Thursday, September 18

Indeks Korupsi Meningkat, Mantan Aktifis Diduga Terima Suap

Belum lama berselang, SBY dengan bangga mengumumkan hasil kinerja pemberantasan korupsi di Indonesia. Pernyataan SBY didasarkan hasil release transparancy International Indonesia (TII), yang menyebutkan bahwa peringkat Indonesia naik 34 digit, dari sebelumnya berada di urutan 3 dari bawah di tahun 2007 menjadi urutan 37 dari bawah.

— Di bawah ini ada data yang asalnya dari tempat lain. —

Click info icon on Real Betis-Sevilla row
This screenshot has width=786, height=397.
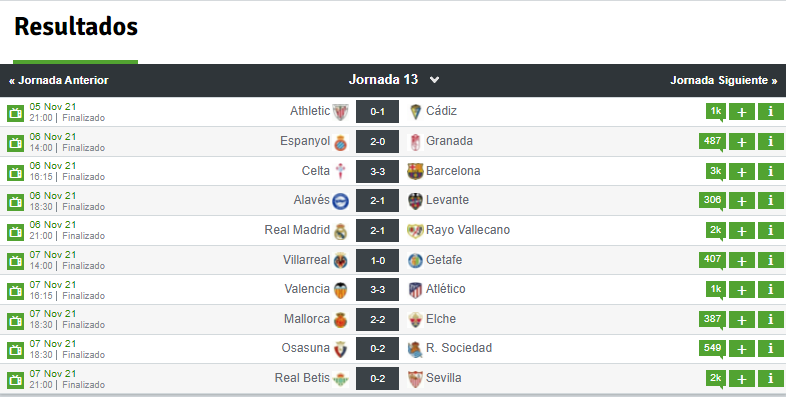tap(770, 378)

Lompatan peringkat ini tentu saja membanggakan, bagi SBY sendiri dan jajaran kabinetnya juga bagi rakyat seperti saya.

Capaian peringkat korupsi itu tentu tidak lepas dari kerja keras KPK, dimana sejak dibawah pimpinan Antasari Azhar berhasil menyeret banyak koruptor ke meja pesakitan. Kasus aliran dana BLBI, kasus alihfungsi hutan lindung di Kepri dan terakhir suap menyuap anggota KPPU (Komisi Pengawas Persaingan Usaha) dalam kasus Astro. Cerita sukses KPK dalam menyeret pelaku koruptor ke meja hijau ini bagaimanapun memberikan secercah harapan akan adanya penyelenggaraan negara yang bersih, bebas dari kolusi, korupsi dan nepotisme yang selama puluhan tahun menjadi candu bagi para pejabat publik.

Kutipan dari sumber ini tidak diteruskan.